▶ **What you should do**:
Give the data again exactly as written, skipping any pictures.
<<<<
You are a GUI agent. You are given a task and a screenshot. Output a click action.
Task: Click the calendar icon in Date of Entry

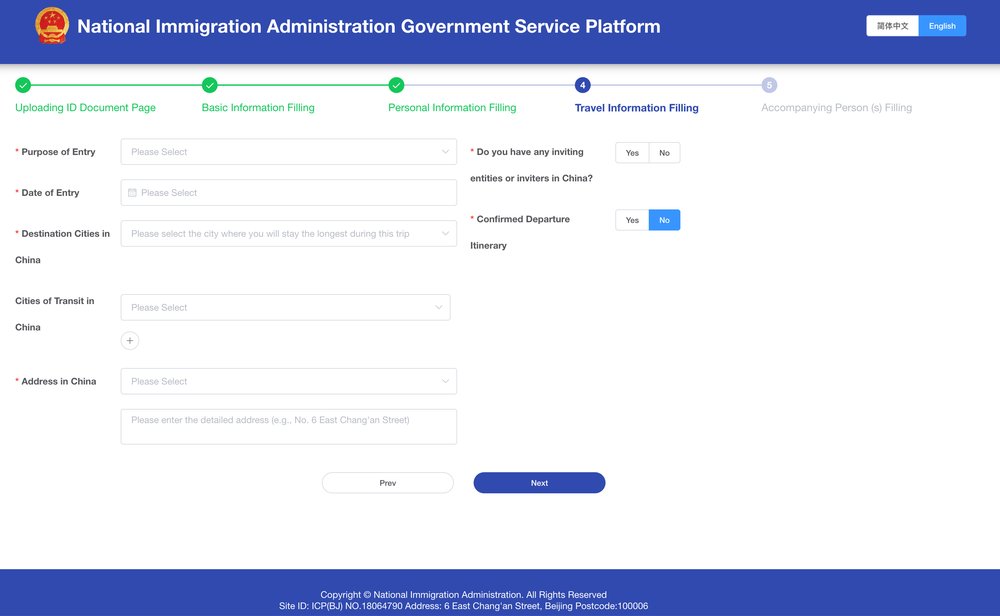pos(132,193)
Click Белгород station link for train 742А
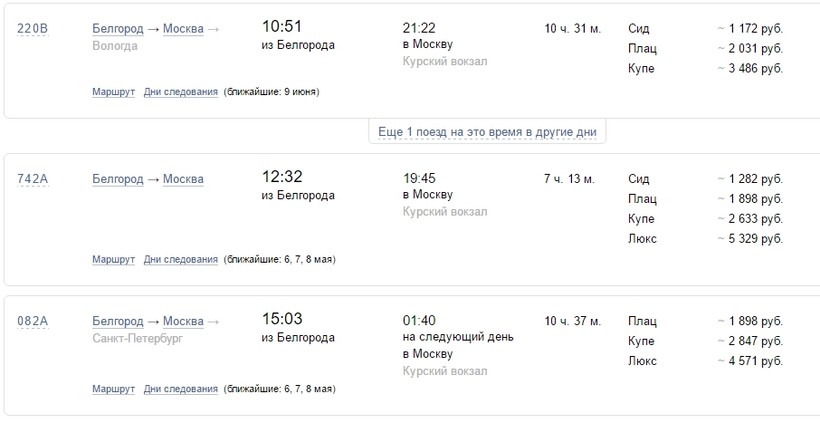The width and height of the screenshot is (820, 423). click(x=117, y=180)
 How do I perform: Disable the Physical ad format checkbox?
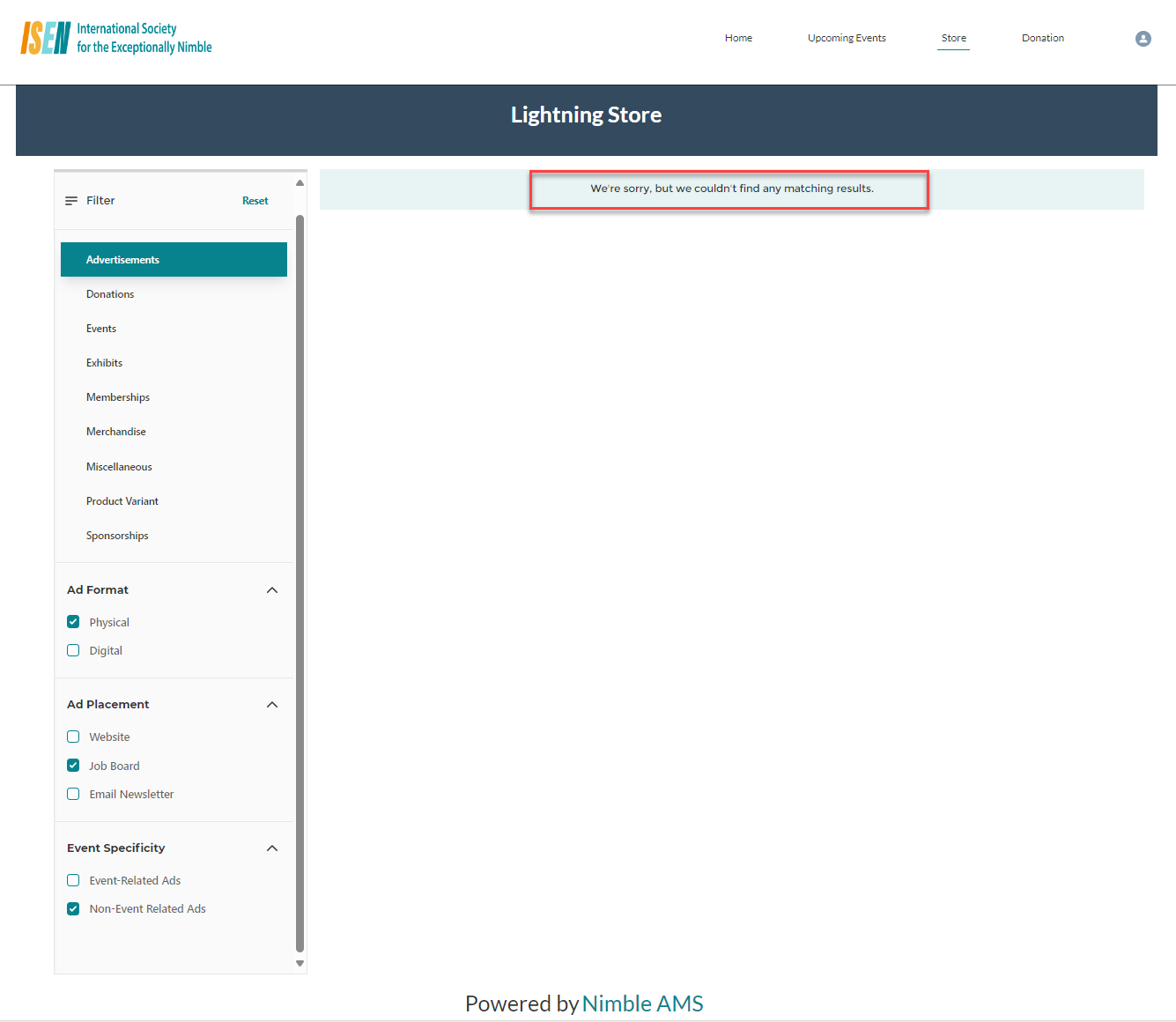click(73, 621)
>>>>
▶ **Expected answer**:
You are a GUI agent. You are given a task and a screenshot. Output a click action.
Task: Click the calendar icon in Date of Entry

pos(132,193)
Click Белгород station link for train 742А
The width and height of the screenshot is (820, 423). click(x=117, y=180)
 How do I perform: Disable the Physical ad format checkbox?
click(73, 621)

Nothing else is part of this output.